**INSTRUCTIONS TO FOLLOW**:
After locating the line with "This screenshot has width=2000, height=1288.", retype it and every later line exactly, stopping at the end of the records.

**DATA**:
——

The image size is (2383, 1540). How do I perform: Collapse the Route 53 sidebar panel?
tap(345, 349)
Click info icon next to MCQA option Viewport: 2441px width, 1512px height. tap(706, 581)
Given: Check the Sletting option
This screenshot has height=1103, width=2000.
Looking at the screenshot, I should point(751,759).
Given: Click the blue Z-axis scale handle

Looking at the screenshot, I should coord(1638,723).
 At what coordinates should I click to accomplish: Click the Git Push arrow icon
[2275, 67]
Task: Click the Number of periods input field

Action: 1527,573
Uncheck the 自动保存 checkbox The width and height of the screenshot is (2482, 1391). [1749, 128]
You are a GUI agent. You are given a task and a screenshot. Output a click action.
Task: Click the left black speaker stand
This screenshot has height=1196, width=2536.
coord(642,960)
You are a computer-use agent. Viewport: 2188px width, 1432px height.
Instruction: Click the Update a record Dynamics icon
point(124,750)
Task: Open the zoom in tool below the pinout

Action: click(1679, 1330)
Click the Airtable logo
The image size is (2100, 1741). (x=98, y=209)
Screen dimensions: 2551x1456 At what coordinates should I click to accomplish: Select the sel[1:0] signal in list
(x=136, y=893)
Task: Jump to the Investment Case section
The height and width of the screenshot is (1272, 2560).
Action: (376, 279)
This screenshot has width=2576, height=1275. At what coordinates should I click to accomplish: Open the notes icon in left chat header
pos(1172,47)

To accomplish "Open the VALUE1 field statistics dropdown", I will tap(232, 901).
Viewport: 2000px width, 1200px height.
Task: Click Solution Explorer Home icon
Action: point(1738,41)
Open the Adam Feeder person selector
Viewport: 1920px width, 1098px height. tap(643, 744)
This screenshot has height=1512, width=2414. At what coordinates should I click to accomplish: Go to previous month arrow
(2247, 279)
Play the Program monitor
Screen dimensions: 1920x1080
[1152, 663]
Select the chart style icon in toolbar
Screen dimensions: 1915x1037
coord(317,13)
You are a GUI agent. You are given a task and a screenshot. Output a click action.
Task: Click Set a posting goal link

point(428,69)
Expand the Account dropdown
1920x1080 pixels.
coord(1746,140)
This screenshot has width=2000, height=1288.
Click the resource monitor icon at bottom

——

**FINAL ANSWER**:
This screenshot has width=2000, height=1288.
Click the resource monitor icon at bottom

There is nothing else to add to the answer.